M. Diderot, un de nos plus profonds métaphysiciens et de nos plus ingénieux écrivains, vient de publier un ouvrage intitulé Lettres sur les aveugles, à l’usage de ceux qui voient[1]. Cette production doit son origine à l’opération d’un aveugle-né à qui M. de Réaumur vient de faire abattre la cataracte.
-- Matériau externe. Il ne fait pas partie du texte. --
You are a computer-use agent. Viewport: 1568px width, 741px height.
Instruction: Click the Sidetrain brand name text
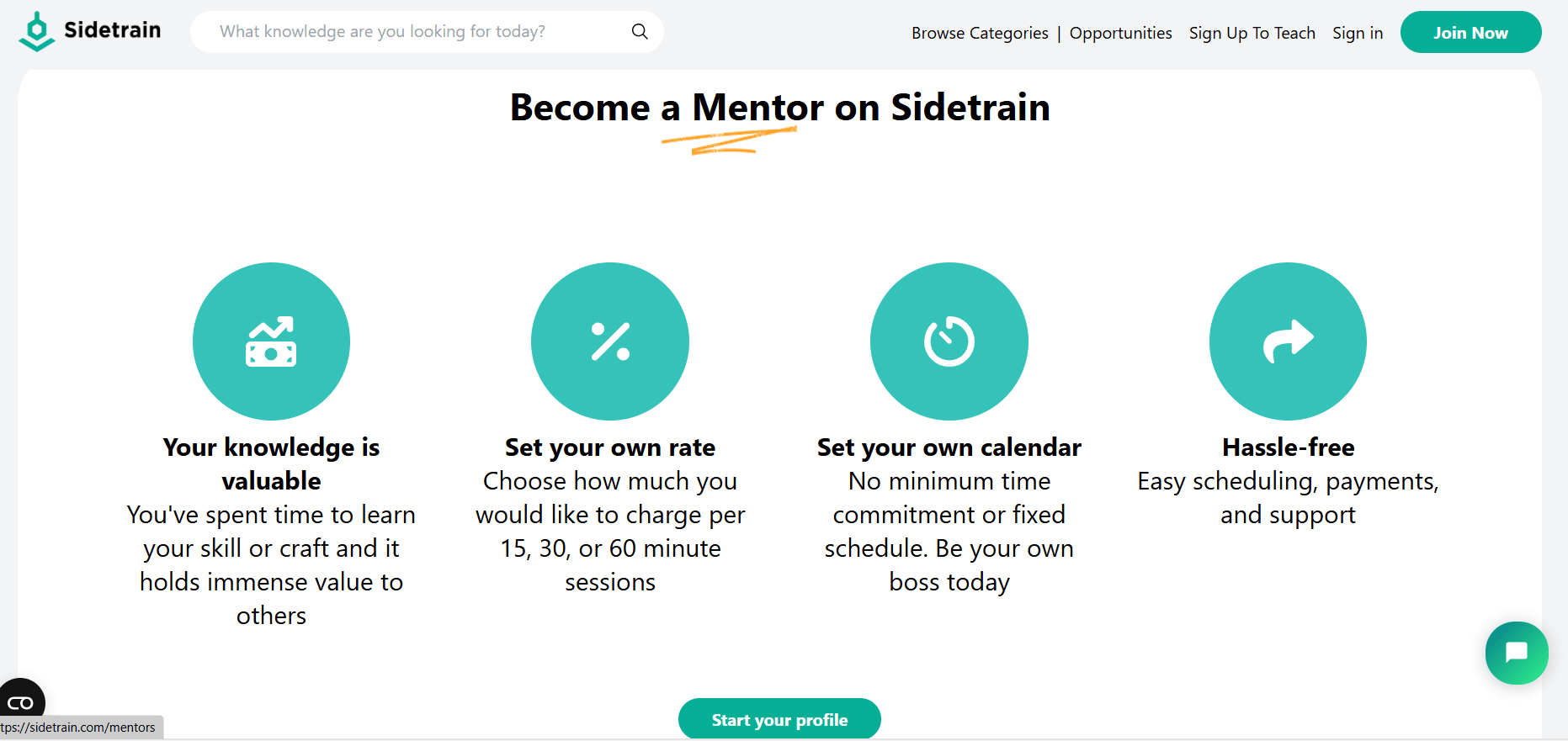112,30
Il paraît que le but de l’auteur est de prouver que les aveugles-nés ont des idées différentes de ceux qui voient ; que leur morale, leur métaphysique n’est pas la même ; qu’ils croient que l’âme est au bout de leurs doigts ; qu’ils ont une autre idée de la Divinité que nous ; qu’il est impossible de leur prouver l’existence de Dieu par les merveilles de la nature ; qu’ils sont naturellement insensibles, inhumains, amis de l’ordre, ennemis du vol, soit parce qu’on peut aisément les voler, soit parce qu’eux-mêmes ne peuvent pas facilement le faire sans être aperçus ; enfin, que leur statique est plus sûre que la nôtre parce qu’ils se sont fait de leurs bras des balances si justes et de leurs doigts des compas si expérimentés, qu’ils perçoivent à merveille le poids des corps et la capacité des vaisseaux ; que la surface des corps n’a guère moins de nuances pour eux que le son de la voix, et qu’il n’y a point à craindre qu’un aveugle prenne sa femme pour une autre, à moins qu’il ne gagnât au change ; enfin un aveugle-né est un prodige. L’auteur insiste sur deux aveugles célèbres, l’un en France, l’autre en Angleterre.

M. Diderot alla, il y a peu de jours, à Puiseaux, village dans le voisinage de Paris, pour y voir un aveugle-né ; il le trouva occupé à distiller des liqueurs ; s’étant avisé de lui en témoigner

  1. Londres (Paris), 1749, in-12.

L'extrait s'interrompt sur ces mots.